Mirroring similar rules in the United States, Australia will require lobbyists for foreign countries to register, and makes them liable for criminal prosecution if they are deemed to be meddling in domestic affairs.
“This is all about security and sunlight and sovereignty,” Prime Minister Malcolm Turnbull told reporters in Canberra.
“We want to ensure that people who influence and make decisions about our democracy are Australians.”
Turnbull last year referred to “disturbing reports about Chinese influence” as justification for the measures.
China has denied allegations of meddling in Australian affairs, but concern over Chinese political donations and relationships between lawmakers and Chinese businesses has intensified in Australia.
The legislative package before the Senate includes the new Foreign Influence Transparency Scheme Bill, which requires the registration of lobbyists working for foreign governments.
Another amended law expands potential crimes to include meddling by these agents.
Having cleared the lower house, the package is expected to pass in the Senate where the main opposition Labor Party has said it would support it.
Another planned bill, banning foreign political donations, has yet to be introduced in the lower house.
Speaking in Beijing, Chinese Foreign Ministry spokesman Lu Kang said lawmaking was a country’s internal affair and he declined to comment, though he did appeal for all countries to “abandon cold war thinking”.
Australia’s legislation has been closely followed in the US, which shares Australian concerns about China’s militarisation of the South China Sea and is engaged in a trade war with Beijing.
A bill was introduced into US Congress earlier this month that would require the Trump administration to deliver a report to Congress within one year on Chinese attempts to influence US politics. The bill isn’t expected to receive a House vote for months, however.
Against this backdrop of cooling relations in Australia, Chinese telecommunications firm Huawei Technologies Co Ltd has emerged as a lightning rod for security fears.
Huawei has already been virtually shut out of the giant US market because of national security concerns.
Australia barred Huawei, the world’s largest telecommunications equipment supplier, on national security grounds from bidding for contracts in 2011 for the national broadband network which is being rolled out countrywide.
According to media reports, the government is now poised to ban Huawei from supplying 5G networks, the next evolution in phone technology that will start commercial services in Australia next year.

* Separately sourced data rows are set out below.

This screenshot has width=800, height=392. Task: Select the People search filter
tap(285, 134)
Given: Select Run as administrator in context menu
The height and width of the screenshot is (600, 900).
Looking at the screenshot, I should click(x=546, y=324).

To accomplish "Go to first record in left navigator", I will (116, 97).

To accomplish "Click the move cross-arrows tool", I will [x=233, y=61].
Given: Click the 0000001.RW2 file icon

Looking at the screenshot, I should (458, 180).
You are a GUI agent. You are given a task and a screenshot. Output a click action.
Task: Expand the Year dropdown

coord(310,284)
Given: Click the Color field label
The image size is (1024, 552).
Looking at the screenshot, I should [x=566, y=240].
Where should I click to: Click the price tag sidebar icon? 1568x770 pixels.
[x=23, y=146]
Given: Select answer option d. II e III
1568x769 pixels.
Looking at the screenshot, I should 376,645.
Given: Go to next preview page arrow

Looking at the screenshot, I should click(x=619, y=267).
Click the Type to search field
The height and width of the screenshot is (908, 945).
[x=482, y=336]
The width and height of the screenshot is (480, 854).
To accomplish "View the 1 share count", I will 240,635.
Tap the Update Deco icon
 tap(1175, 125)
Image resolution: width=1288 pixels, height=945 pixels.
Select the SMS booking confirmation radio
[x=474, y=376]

John Lord, chairman of Huawei’s Australian unit, said security concerns based on Huawei’s links to China were “uninformed or just plain wrong”.
“Nothing sinister has been found. No wrongdoing, no criminal action, no intent, no back door, no planted vulnerability and no magical kill switch,” said Lord, a former rear admiral in Australia’s navy.
Turnbull said the government was still mulling Huawei’s role in the country’s nascent 5G network.